As implications for research, the efficacy of WDs should be further investigated, especially in the long-term and on SB. Future studies are needed to investigate the effectiveness of WDs among older adults and if additional components (e.g., telephone follow-up) might improve WDs' effect in this population. It would be helpful to investigate more in-depth in all populations if and which additional intervention components can increase the effect size with repercussions on PA.

Despite these issues, our findings are important for healthcare professionals, who may consider WDs to improve people's health and well-being. For example, there are clear dose–response associations between increasing step counts and decreasing mortality, with 1,000 more steps per day associated with a 15% lower risk in older men [92] and 6% in younger men and women [93]. In addition, the NAVIGATOR study [94], which includes 9,000 individuals with high cardiovascular risk or impaired glucose tolerance, showed that for every increase of 2000 steps per day, the risk of developing cardiovascular problems decreased by 10%, the risk of developing type 2 diabetes mellitus (T2DM) by 5.5%, and the metabolic syndrome risk score was reduced by 0.29 [94,95,96]. A recent large cohort study on 81,717 participants showed that an increase of 20 min in daily MVPA is associated with a reduction in hospitalization ranging from 3.8% for colon polyps, 14.1% for pneumonia, 19.8% for gallbladder disease, 22.7% for urinary tract infection, and 23% for diabetes [97]

Strengths and Limitations

To our knowledge, this is the most comprehensive umbrella review investigating the effectiveness of WDs on PA levels. We set a population limit for adults aged over 18 years, allowing a wide breadth of assessment. A comprehensive hand search detected additional reports for inclusion. We considered different outcomes when assessing PA that allowed us to detect most of the sensitive measures for evaluating the efficacy of WDs. We analysed overlap among SRs, both at the outcome and population level, discovering a slight overlap among most comparisons. This further corroborates our conclusions on the potential benefits of using WDs to improve PA.

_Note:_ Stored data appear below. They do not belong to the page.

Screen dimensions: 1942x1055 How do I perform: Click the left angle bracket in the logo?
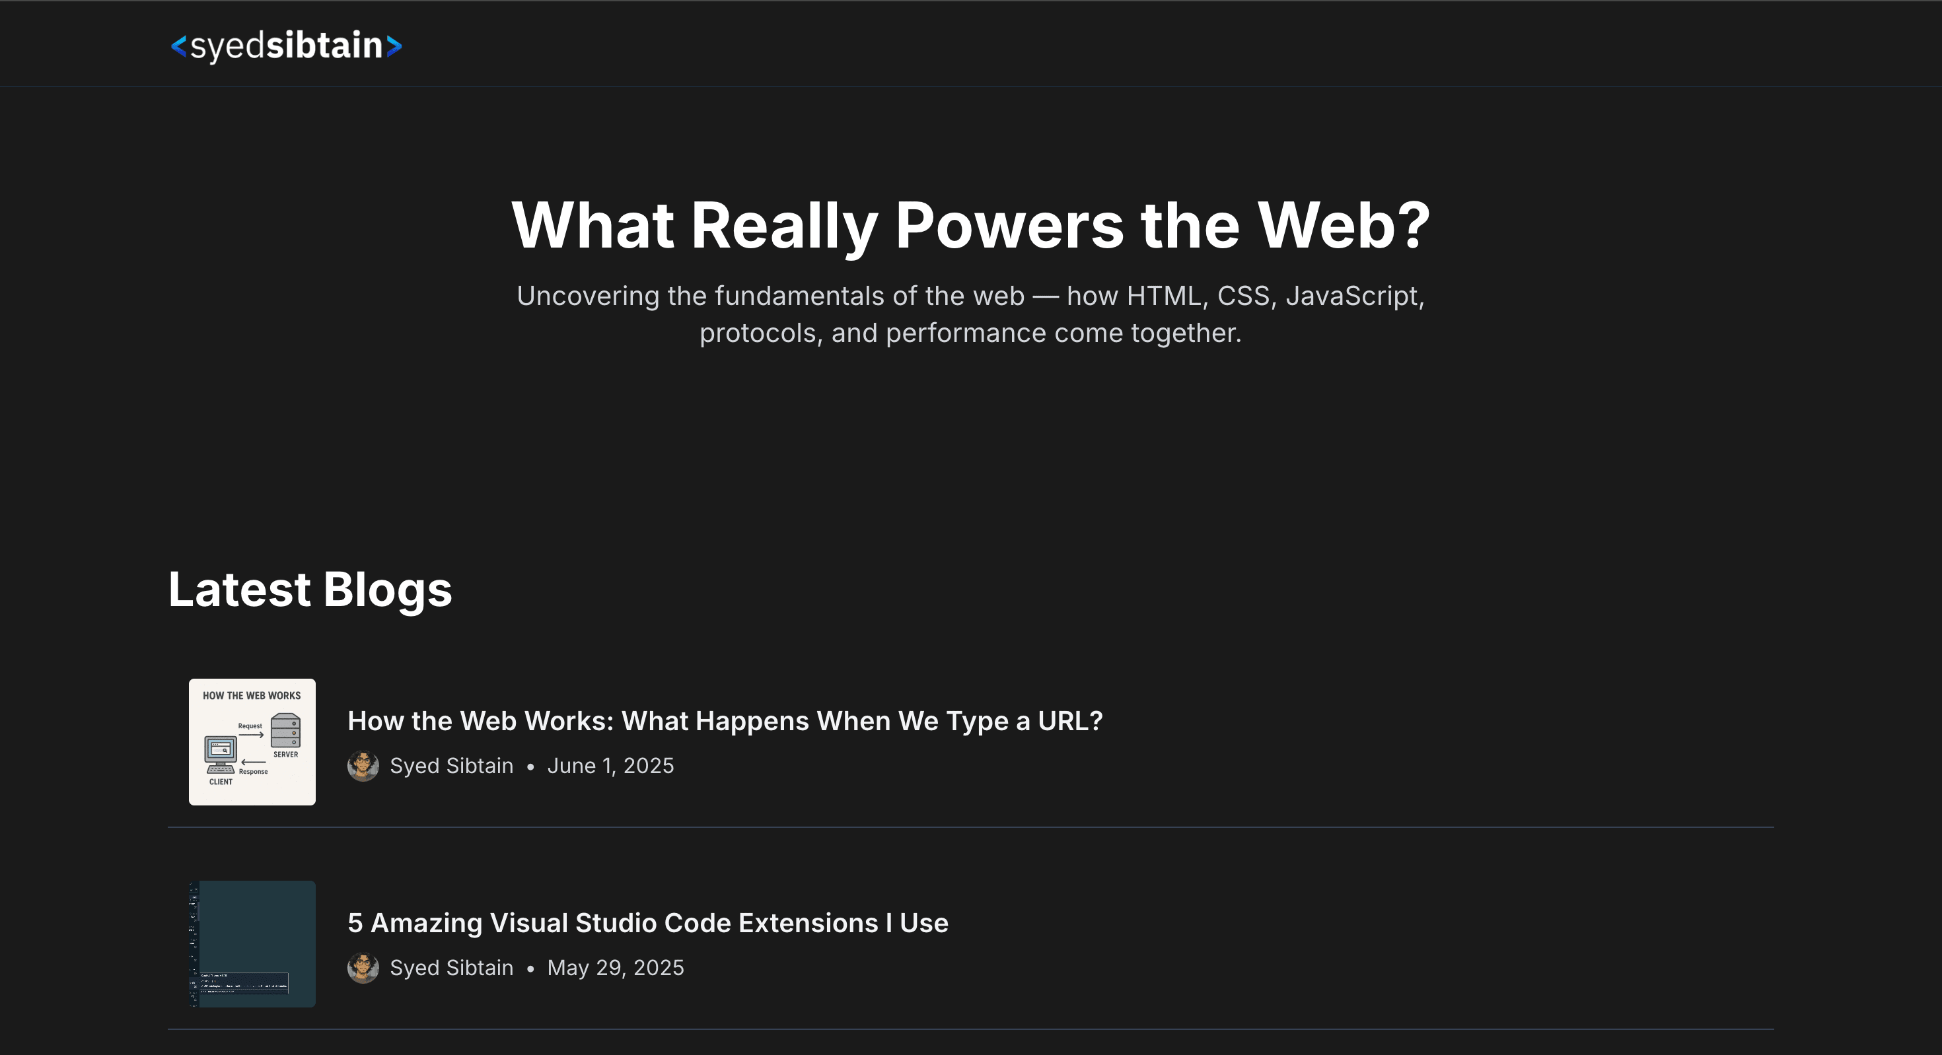coord(179,46)
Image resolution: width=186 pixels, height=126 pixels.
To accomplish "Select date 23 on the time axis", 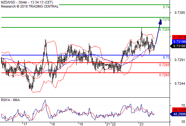I will [x=142, y=124].
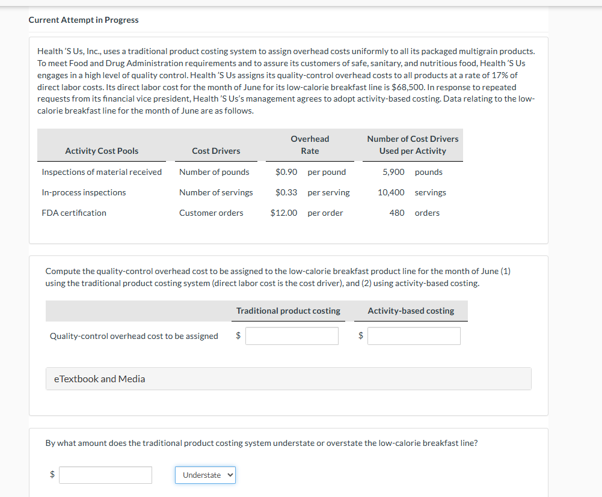This screenshot has height=497, width=602.
Task: Select the Current Attempt in Progress heading
Action: coord(84,19)
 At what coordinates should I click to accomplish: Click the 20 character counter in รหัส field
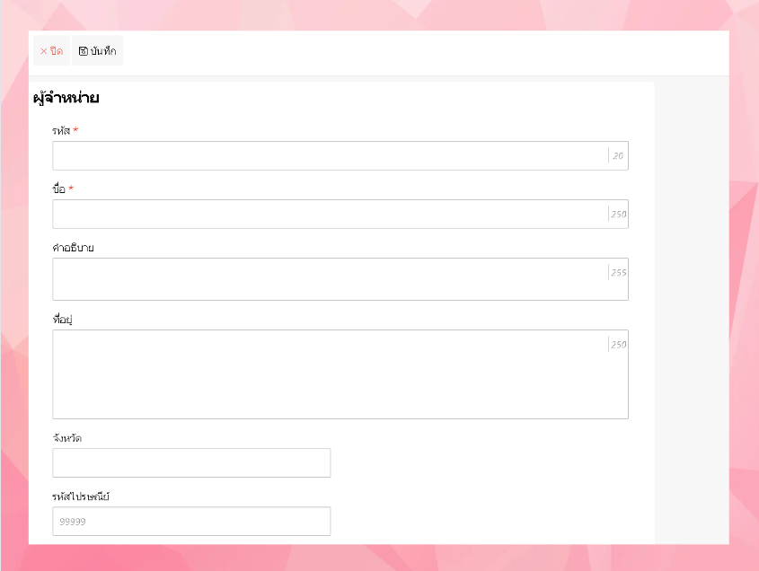click(x=618, y=156)
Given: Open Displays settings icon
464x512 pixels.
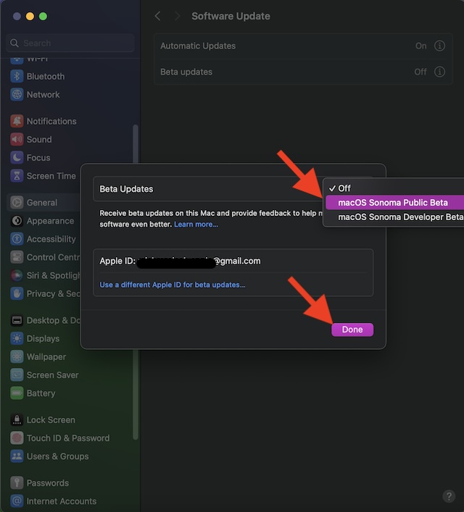Looking at the screenshot, I should (x=17, y=338).
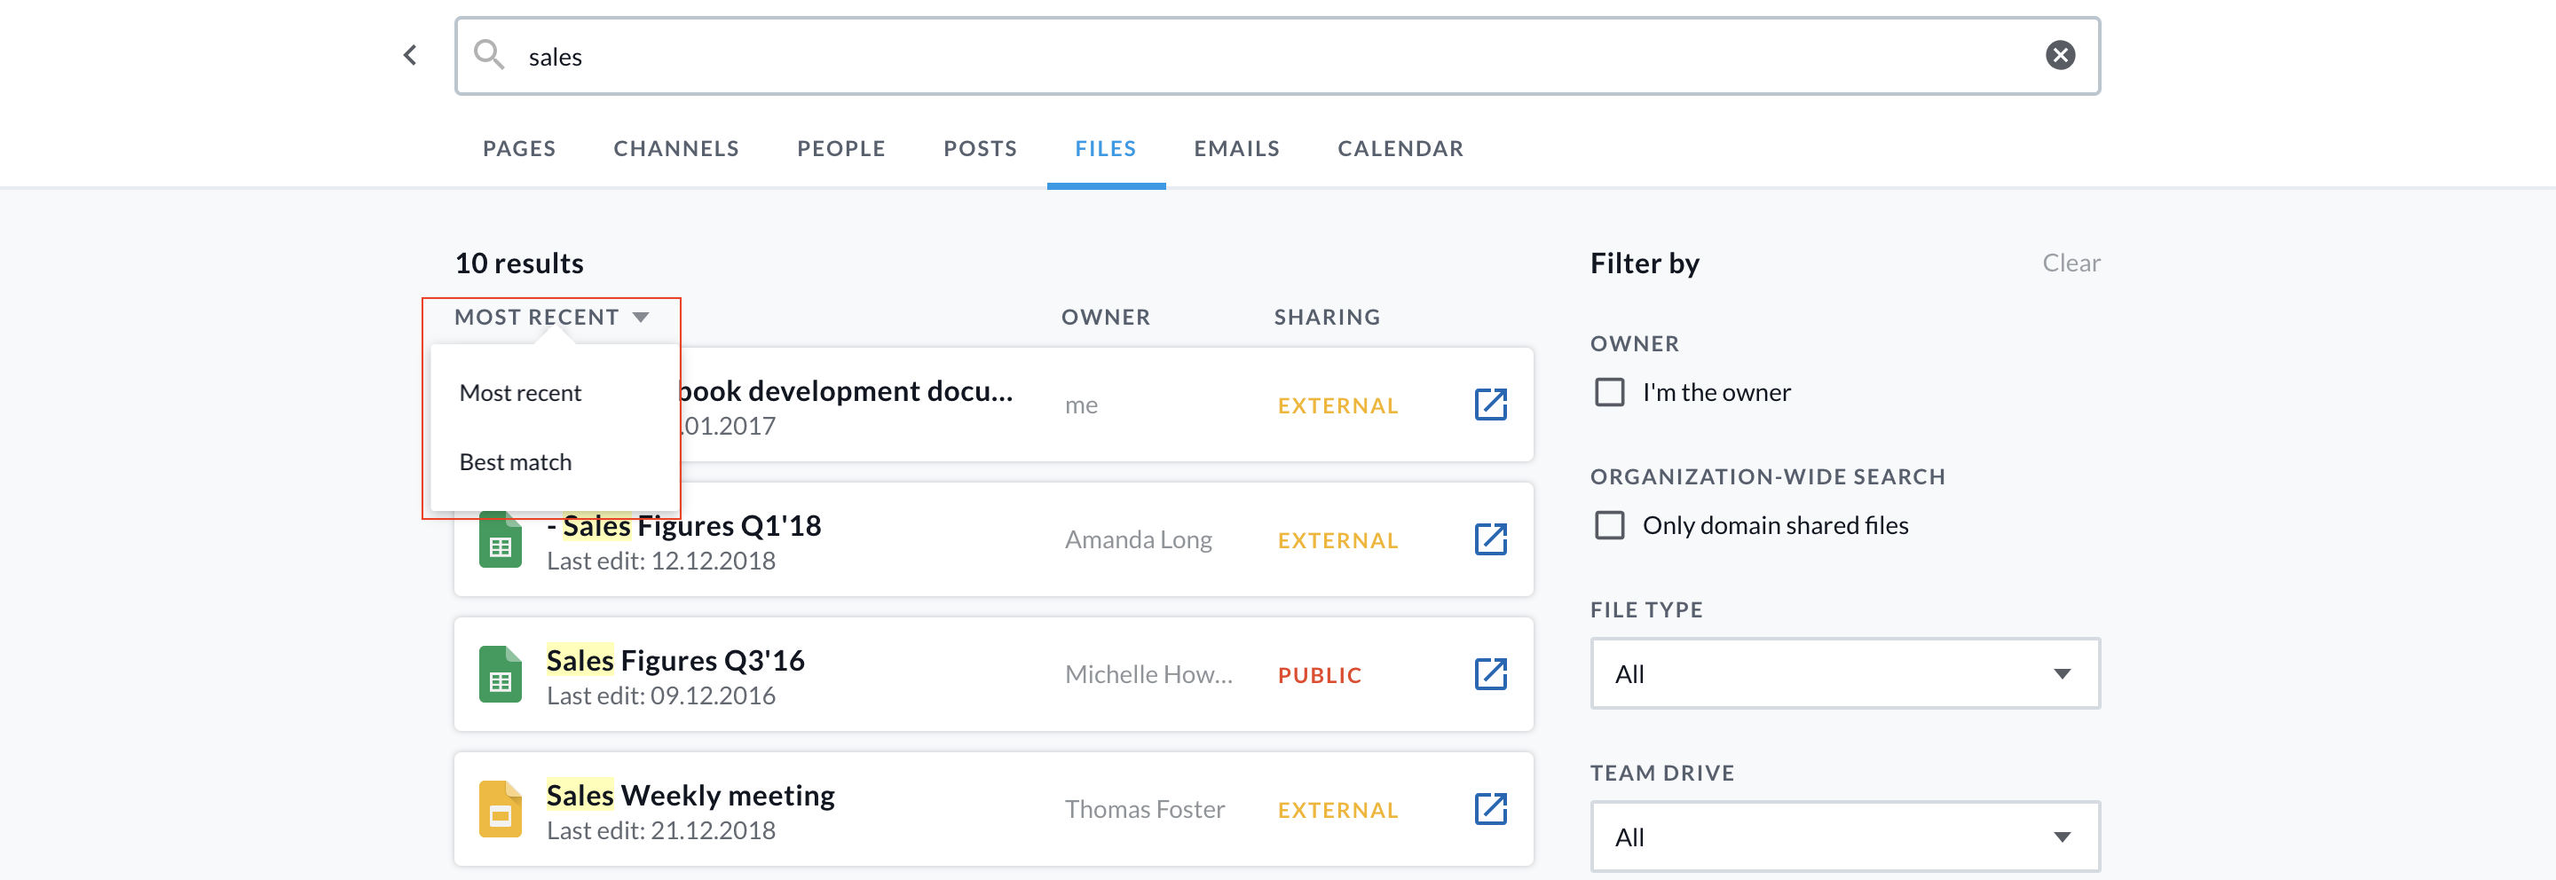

There are limitations to this umbrella review. Although the decision to include a wide range of populations may provide a broader understanding of the role of WDs, the clinical heterogeneity included in the SRs (e.g., age, type of intervention and comparison, how to use the device, outcome measures), suggests difficulty in comparison and summarization of results, and produces statistical heterogeneity [98]. In addition, we did not investigate the specific effect of a WD in the presence of multi-component interventions. We adopted the compared interventions as they were reported by the original SR authors, relying on their eligibility criteria and analyses. We cannot exclude bias in the conduct of SRs, although we attempted to reduce this by assessing the methodological quality of SRs. However, we cannot rule out that these factors may have affected the significance of the results.

Conclusions

Our results indicate that the adoption of WDs represents a beneficial approach to enhance physical activity across diverse population groups, although there is some level of uncertainty, particularly in the subgroups of individuals with pathologies and older adults, as well as in the case of sedentary behaviour within mixed and older adults' subgroups. Further research is required to enhance the precision of the effects within all population subgroups.